The neural network identifying unit 244 is a pedestrian image or a non-pedestrian image according to the output of the output layer when the image data is input based on the neural network learned as described above. In the pseudo brain activity data measuring device 230, the image data acquisition unit 242 sequentially inputs a plurality of image data stored in the image brain signal storage unit 238 to the learned neural network, and the pseudo brain signal The acquisition unit 246 acquires the simulated brain activity data observed when each piece of image data is input to the neural network, and the storage control unit 248 stores the simulated brain activity data corresponding to the image data in the image brain signal storage unit 238. Remember me. As a result, the image brain signal storage unit 238 stores a plurality of pairs of image data and simulated brain activity data.

  A plurality of pairs of image data and simulated brain activity data stored in the image brain signal storage unit 238 are input to the computer 14 of the object identification device 10, and the simulated brain activity data measurement device is stored in the image brain signal storage unit 20. A plurality of pairs of the same image data and simulated brain activity data as the image brain signal storage unit 238 of 230 are stored.

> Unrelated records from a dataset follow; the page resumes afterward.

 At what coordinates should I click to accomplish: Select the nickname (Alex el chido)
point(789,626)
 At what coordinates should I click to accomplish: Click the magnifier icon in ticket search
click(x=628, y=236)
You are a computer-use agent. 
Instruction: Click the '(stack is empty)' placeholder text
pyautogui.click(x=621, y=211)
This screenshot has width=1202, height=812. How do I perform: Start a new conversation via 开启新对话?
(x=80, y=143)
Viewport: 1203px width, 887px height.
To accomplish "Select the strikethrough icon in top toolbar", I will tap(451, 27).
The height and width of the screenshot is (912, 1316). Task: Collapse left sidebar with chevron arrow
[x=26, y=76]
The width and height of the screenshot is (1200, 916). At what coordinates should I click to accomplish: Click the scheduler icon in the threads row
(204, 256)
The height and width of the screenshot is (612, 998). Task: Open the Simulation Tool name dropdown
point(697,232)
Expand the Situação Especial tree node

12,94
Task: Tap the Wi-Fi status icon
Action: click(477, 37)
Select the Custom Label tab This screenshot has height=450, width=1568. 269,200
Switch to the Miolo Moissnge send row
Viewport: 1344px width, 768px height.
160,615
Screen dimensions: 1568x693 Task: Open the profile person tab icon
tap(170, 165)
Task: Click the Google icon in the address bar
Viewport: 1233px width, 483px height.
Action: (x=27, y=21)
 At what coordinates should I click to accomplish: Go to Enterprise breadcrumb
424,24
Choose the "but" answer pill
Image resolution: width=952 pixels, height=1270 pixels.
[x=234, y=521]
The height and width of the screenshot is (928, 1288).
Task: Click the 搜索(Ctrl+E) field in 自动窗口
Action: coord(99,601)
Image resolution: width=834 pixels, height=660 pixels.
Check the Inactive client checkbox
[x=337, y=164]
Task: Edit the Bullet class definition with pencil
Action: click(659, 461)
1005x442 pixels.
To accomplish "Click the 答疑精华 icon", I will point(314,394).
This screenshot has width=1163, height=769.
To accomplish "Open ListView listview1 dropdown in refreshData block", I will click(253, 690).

  Next, the operation of the present embodiment will be described. First, prepare a plurality of pedestrian image data obtained by imaging pedestrians and non-pedestrian image data obtained by imaging other than pedestrians, and give a teacher label to each image data The image data is stored in the image brain signal storage unit 38 of the brain activity data measuring device 30.

  Then, the simulated brain activity data measurement device 230 executes a simulated brain signal acquisition processing routine shown in FIG.

  First, in step 250, each image data and teacher label stored in the image brain signal storage unit 238 is read. In step 252, a neural network is learned based on each image data and teacher label read in step 250. To do.

  In step 254, one image data stored in the image brain signal storage unit 238 is acquired. In step 256, the image data acquired in step 254 is input to the input layer of the neural network.

  In step 258, a pseudo brain signal output from each neuron in the intermediate layer of the neural network when image data is input to the neural network in step 256 is obtained, and a pseudo brain representing the pseudo brain signal of each neuron is obtained. Get activity data. In step 260, the simulated brain activity data is stored in the image brain signal storage unit 238 in association with the image data. In step 262, it is determined whether or not the processing in steps 254 to 260 has been executed for all image data stored in the image brain signal storage unit 238. If there is image data for which the processing in steps 254 to 260 has not been performed, the process returns to step 254, and the processing in steps 254 to 260 is repeated for the image data. On the other hand, when the processes in steps 254 to 260 are executed for all image data, the pseudo brain signal acquisition process routine is terminated.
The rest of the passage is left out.